Rebus nel futuro di Tomori: il difensore inglese, fuori dai piani del Milan, non trova acquirenti a due giorni dalla fine del mercato.
Il futuro di Fikayo Tomori resta ancora tutto da definire. Il Milan ha da tempo aperto alla cessione del difensore inglese, anche a condizioni economiche favorevoli, ma a due giorni dalla chiusura del mercato nessun club ha trasformato l’interesse in un’offerta concreta. Il tempo stringe e, senza una svolta nelle prossime ore, prende sempre più corpo l’ipotesi di una permanenza a Milanello da separato in casa almeno fino a gennaio.
Milan, tram0nta la pista Aston Villa per Tomori

La situazione si è complicata soprattutto dopo la decisione dell’Aston Villa. Il club inglese, che aveva valutato anche Tomori per rinforzare il reparto arretrato, ha scelto di puntare su Taylor Harwood-Bellis del Southampton, facendo così un passo indietro nella corsa al centrale rossonero.
Defilati i Villans, al momento non risultano altre squadre concretamente interessate a Tomori. I sondaggi non sono mancati, così come le valutazioni di diversi club, ma nessuno ha ancora presentato una proposta ufficiale. Una situazione che rischia di condizionare anche le ultime mosse del Milan in entrata.
Il Milan abbassa le pretese
La dirigenza rossonera sarebbe infatti disposta ad accettare circa 10 milioni di euro per lasciar partire il difensore, valutando anche offerte inferiori pur di trovare una soluzione. Il basso valore residuo del giocatore a bilancio permette al club di mantenere una certa flessibilità sulle condizioni dell’eventuale cessione.

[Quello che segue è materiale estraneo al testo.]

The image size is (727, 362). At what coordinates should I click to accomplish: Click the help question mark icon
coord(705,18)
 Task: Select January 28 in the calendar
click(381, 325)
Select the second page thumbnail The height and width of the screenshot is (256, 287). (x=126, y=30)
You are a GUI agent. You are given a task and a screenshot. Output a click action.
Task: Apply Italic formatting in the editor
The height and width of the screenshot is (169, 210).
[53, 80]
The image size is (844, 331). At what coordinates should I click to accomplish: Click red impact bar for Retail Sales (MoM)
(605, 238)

Amorim avrebbe chiesto un ulteriore rinforzo in difesa, ma senza l’uscita di Tomori diventa più complicato liberare spazio nella rosa e nelle liste. Le prossime 48 ore saranno quindi decisive: il Milan attende una proposta concreta, altrimenti Tomori rischia seriamente di restare fuori dal progetto tecnico fino alla riapertura del mercato invernale.